Da redação
A defesa do senador Flávio Bolsonaro (PL) solicitou ao presidente do Supremo Tribunal Federal, ministro Edson Fachin, que a investigação sobre suposto repasse irregular de emendas ligadas à produção do filme “Dark Horse” deixe a relatoria de Flávio Dino e passe para o ministro André Mendonça. Os advogados argumentam que Mendonça já conduz, no STF, apurações envolvendo o Banco Master e seu fundador, Daniel Vorcaro, e agora relata um pedido sobre o financiamento do filme, pois haveria conexão entre os fatos investigados.
Segundo os advogados, unificar os procedimentos em um único gabinete evitaria decisões conflitantes ou contraditórias. Na semana anterior, Dino autorizou abertura de inquérito pela Polícia Federal para apurar se R$ 2 milhões em emendas parlamentares foram direcionados pelo deputado federal Mário Frias (PL-SP) a uma organização ligada a Karina Ferreira da Gama, responsável pela produtora do filme. As emendas indicavam o financiamento de dois projetos sociais.
A investigação foi aberta após solicitação da deputada Tabata Amaral (PSB-SP), que apontou possível ligação entre empresas de Karina e indícios de que as emendas beneficiariam o longa-metragem. Dino já é relator de ação sobre transparência na execução de emendas parlamentares no STF. Por sua vez, a ação sob a relatoria de Mendonça apura se aporte de Daniel Vorcaro à produção tem relação com o financiamento da permanência do ex-deputado Eduardo Bolsonaro (PL-SP) nos Estados Unidos.

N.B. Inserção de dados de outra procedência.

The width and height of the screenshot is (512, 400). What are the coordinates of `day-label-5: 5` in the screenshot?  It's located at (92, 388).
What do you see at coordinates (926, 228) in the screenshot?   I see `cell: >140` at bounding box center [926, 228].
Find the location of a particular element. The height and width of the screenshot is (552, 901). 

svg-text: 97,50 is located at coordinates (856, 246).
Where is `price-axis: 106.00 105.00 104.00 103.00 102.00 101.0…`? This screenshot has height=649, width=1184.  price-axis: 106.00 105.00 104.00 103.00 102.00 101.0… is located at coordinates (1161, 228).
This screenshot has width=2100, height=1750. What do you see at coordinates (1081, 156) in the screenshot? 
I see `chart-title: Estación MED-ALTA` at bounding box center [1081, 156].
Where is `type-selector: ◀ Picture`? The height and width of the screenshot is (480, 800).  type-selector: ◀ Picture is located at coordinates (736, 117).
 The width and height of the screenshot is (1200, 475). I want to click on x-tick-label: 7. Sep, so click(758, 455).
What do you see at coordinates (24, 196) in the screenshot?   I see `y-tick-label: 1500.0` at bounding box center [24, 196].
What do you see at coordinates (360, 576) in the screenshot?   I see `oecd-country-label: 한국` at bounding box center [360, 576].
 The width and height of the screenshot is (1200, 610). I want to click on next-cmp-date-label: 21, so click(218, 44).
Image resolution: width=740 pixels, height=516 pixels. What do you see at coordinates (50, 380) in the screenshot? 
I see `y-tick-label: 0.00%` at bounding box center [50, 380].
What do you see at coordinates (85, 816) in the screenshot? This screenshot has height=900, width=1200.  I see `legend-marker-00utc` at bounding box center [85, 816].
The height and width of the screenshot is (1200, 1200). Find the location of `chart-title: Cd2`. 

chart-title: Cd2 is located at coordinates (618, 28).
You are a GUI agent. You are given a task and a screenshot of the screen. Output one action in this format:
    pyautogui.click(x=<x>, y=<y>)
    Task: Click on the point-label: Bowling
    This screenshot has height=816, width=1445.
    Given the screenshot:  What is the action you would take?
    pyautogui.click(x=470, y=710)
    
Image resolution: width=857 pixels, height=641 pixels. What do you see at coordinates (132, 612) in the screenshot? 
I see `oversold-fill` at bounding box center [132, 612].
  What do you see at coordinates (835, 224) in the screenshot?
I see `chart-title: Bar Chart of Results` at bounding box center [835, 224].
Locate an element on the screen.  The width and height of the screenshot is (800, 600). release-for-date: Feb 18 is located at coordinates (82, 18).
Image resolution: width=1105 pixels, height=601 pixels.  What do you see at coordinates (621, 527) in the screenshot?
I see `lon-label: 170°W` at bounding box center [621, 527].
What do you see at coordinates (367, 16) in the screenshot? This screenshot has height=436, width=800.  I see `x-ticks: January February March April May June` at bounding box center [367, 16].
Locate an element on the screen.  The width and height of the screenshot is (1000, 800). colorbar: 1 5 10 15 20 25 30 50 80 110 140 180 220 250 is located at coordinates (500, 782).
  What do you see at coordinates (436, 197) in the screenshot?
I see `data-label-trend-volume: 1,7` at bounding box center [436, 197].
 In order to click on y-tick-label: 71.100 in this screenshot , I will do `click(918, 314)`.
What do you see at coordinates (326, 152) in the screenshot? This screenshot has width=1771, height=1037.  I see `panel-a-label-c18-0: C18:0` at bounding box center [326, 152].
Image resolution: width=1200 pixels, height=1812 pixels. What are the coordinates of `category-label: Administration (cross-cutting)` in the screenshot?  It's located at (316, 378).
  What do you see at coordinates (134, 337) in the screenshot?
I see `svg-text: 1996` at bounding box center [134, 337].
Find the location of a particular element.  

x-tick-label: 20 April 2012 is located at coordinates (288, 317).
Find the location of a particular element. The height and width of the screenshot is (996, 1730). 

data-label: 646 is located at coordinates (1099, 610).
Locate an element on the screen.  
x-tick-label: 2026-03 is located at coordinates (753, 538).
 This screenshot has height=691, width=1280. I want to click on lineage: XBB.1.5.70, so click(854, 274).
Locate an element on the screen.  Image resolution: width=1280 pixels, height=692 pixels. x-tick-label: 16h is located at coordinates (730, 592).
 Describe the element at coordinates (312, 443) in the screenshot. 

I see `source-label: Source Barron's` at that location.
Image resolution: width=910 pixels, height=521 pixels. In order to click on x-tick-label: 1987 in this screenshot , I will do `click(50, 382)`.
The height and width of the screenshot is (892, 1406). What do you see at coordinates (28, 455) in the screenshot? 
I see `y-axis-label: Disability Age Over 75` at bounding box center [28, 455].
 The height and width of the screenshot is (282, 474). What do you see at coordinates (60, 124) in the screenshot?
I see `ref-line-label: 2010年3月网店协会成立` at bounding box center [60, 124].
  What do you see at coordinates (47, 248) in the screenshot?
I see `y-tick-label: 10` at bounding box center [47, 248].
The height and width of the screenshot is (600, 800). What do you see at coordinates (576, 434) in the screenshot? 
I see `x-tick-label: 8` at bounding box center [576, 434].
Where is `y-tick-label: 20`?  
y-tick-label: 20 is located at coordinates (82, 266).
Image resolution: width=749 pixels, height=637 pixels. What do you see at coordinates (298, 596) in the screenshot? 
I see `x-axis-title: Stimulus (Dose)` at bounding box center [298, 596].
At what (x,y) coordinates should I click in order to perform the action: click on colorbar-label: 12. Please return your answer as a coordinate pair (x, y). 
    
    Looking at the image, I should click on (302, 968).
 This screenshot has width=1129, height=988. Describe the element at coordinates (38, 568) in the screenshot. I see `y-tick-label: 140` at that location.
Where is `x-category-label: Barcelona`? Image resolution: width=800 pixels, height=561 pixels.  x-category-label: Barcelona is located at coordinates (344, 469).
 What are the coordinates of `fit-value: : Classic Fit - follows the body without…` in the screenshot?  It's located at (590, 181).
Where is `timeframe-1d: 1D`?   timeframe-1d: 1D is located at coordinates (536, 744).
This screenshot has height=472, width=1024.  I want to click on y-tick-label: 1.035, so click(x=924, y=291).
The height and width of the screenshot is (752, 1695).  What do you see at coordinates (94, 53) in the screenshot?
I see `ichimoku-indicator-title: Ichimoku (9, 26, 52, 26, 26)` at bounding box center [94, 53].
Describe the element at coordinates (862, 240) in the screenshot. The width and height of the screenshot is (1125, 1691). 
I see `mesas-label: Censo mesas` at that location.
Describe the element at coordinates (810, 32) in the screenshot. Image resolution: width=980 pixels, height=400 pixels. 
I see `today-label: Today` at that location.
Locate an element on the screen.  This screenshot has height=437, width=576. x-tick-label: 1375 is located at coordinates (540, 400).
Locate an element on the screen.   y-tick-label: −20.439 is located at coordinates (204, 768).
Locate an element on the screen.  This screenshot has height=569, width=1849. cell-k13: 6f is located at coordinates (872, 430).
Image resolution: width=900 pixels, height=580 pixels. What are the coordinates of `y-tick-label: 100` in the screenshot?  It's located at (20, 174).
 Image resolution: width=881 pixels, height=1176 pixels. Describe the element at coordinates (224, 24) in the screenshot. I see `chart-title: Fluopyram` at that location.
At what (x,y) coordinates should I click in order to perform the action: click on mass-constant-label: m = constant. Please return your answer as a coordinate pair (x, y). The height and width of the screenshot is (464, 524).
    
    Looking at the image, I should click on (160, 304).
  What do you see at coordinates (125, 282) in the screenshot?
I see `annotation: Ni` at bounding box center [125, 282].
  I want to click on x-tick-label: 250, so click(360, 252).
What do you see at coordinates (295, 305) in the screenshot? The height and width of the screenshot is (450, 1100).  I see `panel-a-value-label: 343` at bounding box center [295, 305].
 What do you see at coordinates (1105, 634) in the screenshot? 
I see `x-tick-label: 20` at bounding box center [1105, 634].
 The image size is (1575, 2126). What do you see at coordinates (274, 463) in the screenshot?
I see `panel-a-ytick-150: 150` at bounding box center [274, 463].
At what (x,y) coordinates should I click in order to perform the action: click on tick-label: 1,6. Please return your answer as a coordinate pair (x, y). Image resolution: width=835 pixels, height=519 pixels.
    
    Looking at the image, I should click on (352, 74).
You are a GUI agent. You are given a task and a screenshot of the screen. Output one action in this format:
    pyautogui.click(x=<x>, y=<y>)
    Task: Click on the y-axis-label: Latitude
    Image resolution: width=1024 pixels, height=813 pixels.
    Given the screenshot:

Parte dos R$ 134 milhões negociados entre a família Bolsonaro e Vorcaro foi transferida a um fundo sediado no Texas, onde Eduardo vive, e do qual Paulo Calixto, advogado próximo ao ex-deputado, é um dos controladores. Inicialmente, esse processo foi distribuído ao ministro Alexandre de Moraes, por conexão com inquérito sobre atuação de Eduardo nos EUA, mas Fachin redistribuiu para Mendonça após parecer da Procuradoria-Geral da República, por avaliar maior relação com o caso Master.